Vers la transparence fiscale des multinationales

Après plusieurs mois de tractations entre le Parlement européen et le Conseil, un accord a été finalement trouvé le 1er juin à Bruxelles au sujet de la transparence fiscale des multinationales.

Les scandales financiers à répétition rappellent le besoin de plus de transparence fiscale dans l’Union. C’est en ce sens qu’un texte, qui doit encore être formellement voté, forcerait les entreprises au chiffre d’affaires dépassant 750 millions d’euros à déclarer leurs bénéfices, leur nombre d’employés et le montant de leurs impôts dans chacun des pays de l’Union européenne où elles opèrent, ainsi que dans les juridictions figurant sur la liste noire des paradis fiscaux de l’UE.

Proposée par la Commission en 2016, la mesure avait jusqu’alors été bloquée par les pays européens pratiquant une fiscalité avantageuse pour ces entreprises, comme l’Irlande ou le Luxembourg. Ce droit de véto a été contourné par les institutions européennes qui ont décrété que la transparence fiscale des multinationales relevait des questions de concurrence, pour lesquelles les décisions se prennent à la majorité qualifiée alors que les questions de fiscalité nécessitent des réponses à l’unanimité.

Cet accord intervient le jour du lancement de l’Observatoire européen de la fiscalité, organe dirigé par le français Gabriel Zucman, qui aura pour tâche d’informer les dirigeants politiques et de leur proposer des mesures pour mieux combattre la fraude et l’évasion fiscales.
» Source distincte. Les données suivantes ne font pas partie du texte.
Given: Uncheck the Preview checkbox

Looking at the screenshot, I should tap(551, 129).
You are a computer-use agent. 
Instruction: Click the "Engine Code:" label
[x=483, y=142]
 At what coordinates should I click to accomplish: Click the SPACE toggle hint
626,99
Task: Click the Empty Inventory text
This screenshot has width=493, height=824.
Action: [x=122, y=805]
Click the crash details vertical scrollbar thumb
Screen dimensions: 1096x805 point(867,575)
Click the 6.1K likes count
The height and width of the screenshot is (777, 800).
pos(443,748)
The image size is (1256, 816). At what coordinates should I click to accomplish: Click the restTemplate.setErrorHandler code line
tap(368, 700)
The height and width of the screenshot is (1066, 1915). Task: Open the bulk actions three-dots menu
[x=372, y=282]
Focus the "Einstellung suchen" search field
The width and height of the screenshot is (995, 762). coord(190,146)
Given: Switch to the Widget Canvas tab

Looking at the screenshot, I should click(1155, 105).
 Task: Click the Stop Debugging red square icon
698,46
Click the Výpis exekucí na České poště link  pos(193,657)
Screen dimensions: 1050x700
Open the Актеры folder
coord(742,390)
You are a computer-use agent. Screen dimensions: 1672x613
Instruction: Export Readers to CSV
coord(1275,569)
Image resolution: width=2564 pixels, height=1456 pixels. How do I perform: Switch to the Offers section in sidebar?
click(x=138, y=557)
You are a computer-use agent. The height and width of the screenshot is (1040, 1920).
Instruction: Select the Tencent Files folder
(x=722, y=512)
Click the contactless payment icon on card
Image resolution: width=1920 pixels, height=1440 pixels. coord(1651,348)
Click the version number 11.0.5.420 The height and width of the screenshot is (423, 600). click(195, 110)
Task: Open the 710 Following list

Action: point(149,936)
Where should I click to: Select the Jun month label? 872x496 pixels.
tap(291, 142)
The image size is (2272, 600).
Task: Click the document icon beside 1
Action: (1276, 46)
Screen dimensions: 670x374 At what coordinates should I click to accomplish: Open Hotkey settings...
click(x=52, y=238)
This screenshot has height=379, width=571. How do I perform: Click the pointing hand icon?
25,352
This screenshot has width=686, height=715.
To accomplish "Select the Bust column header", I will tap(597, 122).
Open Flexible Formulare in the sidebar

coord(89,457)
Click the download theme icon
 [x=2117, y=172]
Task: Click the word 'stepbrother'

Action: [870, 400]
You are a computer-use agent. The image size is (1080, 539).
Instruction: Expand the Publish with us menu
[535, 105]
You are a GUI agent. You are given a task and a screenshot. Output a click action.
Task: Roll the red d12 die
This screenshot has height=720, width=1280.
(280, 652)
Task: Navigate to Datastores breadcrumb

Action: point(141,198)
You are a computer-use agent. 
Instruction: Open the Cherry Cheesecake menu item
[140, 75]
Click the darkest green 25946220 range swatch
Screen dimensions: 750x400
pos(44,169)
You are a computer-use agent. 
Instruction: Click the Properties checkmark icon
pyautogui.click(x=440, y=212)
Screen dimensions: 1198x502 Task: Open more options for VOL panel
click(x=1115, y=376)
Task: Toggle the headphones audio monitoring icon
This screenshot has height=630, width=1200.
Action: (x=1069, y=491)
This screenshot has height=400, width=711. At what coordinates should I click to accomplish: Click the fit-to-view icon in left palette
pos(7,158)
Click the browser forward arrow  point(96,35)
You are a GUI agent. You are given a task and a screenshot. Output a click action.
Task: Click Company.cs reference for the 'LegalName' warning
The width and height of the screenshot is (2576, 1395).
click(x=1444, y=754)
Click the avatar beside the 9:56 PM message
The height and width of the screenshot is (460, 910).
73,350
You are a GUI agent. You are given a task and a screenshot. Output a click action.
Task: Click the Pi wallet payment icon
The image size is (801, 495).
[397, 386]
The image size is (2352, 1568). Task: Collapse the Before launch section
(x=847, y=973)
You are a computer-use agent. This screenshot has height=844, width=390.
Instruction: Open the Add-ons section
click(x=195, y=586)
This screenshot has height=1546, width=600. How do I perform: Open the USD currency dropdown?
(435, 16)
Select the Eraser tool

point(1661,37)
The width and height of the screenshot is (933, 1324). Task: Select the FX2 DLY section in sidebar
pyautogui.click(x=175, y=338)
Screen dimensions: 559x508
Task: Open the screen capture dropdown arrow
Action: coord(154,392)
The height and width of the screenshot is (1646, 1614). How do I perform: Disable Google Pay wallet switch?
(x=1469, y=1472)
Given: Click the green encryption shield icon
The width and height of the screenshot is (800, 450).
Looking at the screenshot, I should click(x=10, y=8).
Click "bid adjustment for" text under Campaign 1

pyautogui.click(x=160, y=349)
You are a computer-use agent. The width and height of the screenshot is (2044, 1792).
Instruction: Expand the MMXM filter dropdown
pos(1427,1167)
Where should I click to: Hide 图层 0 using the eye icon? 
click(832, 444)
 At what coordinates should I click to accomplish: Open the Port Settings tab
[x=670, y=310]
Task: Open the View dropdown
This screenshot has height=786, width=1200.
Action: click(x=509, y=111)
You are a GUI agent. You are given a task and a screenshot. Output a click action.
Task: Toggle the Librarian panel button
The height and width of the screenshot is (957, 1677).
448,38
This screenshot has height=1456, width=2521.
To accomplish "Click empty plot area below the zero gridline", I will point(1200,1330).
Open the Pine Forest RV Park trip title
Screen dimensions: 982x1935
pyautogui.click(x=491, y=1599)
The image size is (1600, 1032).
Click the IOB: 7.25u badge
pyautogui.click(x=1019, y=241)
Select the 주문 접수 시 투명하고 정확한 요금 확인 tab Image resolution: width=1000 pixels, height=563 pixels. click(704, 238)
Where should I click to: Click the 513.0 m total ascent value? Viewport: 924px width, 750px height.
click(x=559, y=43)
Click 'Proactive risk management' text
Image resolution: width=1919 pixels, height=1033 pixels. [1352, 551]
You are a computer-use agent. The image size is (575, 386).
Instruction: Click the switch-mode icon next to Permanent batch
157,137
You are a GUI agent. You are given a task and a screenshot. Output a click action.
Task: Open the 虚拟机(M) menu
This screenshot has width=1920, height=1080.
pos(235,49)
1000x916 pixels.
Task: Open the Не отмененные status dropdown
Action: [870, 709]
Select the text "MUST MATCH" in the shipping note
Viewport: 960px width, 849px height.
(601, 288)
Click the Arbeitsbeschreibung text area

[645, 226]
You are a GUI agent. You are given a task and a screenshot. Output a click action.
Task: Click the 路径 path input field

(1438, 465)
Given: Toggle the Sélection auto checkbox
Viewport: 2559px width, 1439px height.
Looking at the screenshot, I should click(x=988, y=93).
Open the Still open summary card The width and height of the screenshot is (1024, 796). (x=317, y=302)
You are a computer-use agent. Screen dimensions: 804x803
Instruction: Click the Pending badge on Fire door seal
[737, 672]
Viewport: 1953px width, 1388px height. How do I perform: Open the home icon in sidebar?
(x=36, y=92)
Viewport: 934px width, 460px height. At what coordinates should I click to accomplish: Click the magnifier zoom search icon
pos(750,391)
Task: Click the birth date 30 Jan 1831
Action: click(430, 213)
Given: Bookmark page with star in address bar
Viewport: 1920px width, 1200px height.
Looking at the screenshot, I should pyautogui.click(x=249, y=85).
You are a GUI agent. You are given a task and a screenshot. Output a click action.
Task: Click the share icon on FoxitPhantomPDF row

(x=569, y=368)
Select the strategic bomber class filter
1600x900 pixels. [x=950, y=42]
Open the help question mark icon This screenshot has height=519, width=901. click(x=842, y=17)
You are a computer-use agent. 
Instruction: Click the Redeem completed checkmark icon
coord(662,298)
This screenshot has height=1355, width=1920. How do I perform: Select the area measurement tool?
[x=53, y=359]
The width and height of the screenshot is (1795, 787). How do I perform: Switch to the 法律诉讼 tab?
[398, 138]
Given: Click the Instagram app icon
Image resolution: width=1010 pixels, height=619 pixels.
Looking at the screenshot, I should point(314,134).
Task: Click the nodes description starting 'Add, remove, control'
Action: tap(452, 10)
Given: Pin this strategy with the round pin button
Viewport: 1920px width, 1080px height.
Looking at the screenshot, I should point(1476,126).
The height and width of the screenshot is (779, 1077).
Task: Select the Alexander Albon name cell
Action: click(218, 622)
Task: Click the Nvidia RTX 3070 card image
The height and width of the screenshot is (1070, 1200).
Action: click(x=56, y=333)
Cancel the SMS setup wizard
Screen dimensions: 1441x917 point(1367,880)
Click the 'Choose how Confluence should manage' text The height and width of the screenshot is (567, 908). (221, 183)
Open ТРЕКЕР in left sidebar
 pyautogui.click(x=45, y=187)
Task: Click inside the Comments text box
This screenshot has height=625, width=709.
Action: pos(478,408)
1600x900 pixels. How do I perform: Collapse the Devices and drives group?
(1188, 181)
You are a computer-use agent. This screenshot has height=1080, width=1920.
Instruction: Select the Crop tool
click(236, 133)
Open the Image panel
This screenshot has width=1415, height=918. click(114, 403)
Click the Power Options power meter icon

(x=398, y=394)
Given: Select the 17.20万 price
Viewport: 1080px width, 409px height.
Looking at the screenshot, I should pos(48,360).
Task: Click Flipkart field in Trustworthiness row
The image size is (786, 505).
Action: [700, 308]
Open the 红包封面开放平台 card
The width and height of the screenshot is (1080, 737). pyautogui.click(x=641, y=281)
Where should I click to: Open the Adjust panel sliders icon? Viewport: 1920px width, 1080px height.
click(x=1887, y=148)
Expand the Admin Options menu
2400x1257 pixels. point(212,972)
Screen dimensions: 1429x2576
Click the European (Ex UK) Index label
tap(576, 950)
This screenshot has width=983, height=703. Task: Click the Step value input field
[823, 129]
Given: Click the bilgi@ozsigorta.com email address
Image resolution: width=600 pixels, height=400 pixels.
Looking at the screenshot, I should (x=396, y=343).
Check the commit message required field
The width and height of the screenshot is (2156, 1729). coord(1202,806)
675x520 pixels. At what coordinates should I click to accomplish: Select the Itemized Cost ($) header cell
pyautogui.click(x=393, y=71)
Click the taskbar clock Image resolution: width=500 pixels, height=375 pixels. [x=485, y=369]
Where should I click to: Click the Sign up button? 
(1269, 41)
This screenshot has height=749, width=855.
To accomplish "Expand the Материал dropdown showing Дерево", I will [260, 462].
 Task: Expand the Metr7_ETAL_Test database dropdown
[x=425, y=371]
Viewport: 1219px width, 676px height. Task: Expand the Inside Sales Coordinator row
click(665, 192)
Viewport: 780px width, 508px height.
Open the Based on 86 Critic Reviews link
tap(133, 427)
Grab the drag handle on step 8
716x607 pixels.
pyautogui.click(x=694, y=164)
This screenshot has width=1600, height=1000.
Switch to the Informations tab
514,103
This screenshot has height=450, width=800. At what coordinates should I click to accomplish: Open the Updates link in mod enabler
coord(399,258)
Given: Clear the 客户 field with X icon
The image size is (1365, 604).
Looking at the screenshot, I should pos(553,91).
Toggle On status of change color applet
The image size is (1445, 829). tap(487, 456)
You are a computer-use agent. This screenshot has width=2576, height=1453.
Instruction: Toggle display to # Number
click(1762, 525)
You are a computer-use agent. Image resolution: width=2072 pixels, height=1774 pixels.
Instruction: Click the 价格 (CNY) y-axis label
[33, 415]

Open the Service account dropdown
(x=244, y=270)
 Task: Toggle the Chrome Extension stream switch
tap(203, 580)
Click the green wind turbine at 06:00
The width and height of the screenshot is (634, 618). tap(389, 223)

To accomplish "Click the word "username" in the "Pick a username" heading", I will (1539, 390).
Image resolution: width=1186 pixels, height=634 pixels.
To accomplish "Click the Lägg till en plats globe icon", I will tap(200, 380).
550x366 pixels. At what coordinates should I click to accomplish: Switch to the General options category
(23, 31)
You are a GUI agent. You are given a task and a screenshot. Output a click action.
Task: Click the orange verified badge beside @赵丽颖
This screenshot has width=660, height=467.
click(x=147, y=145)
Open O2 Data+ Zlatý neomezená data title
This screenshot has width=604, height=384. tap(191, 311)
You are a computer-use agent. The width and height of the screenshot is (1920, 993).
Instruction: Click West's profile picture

La directive européenne entend apporter une réponse aux scandales fiscaux de ces dernières années, comme les LuxLeaks ou les Panama Papers. Elle fait également suite aux discussions autour de la taxation des géants du numérique relancées avec l’arrivée au pouvoir aux États-Unis de Joe Biden qui souhaite mettre en place un impôt mondial sur les sociétés.

Mais la motivation principale des législateurs européens demeure les potentiels bénéfices financiers car la pandémie de Covid-19 a creusé des déficits publics abyssaux et les États explorent toutes les pistes pour renflouer les caisses publiques et mettre fin à la concurrence fiscale. Ce constat est partagé par la Commission qui s’apprête à contracter un emprunt massif pour financer le plan de relance européen et veut mettre un frein aux pratiques fiscales abusives.

Ce potentiel gain financier n’est pas négligeable car l’évasion fiscale des entreprises priverait les comptes nationaux européens de 35 à 70 milliards d’euros chaque année. Toutefois, certains dénoncent l’inefficacité de la mesure car les entreprises seront tenues de déclarer leurs bénéfices pays par pays qu’en Europe et pourront agréger leurs données dans les autres pays. De plus de nombreux paradis fiscaux ne sont pas sur la liste de l’Union européenne. Malgré ces réserves, la directive, qui devrait rentrer en vigueur à compter de 2003 marque un pas en avant vers la transparence fiscale des multinationales.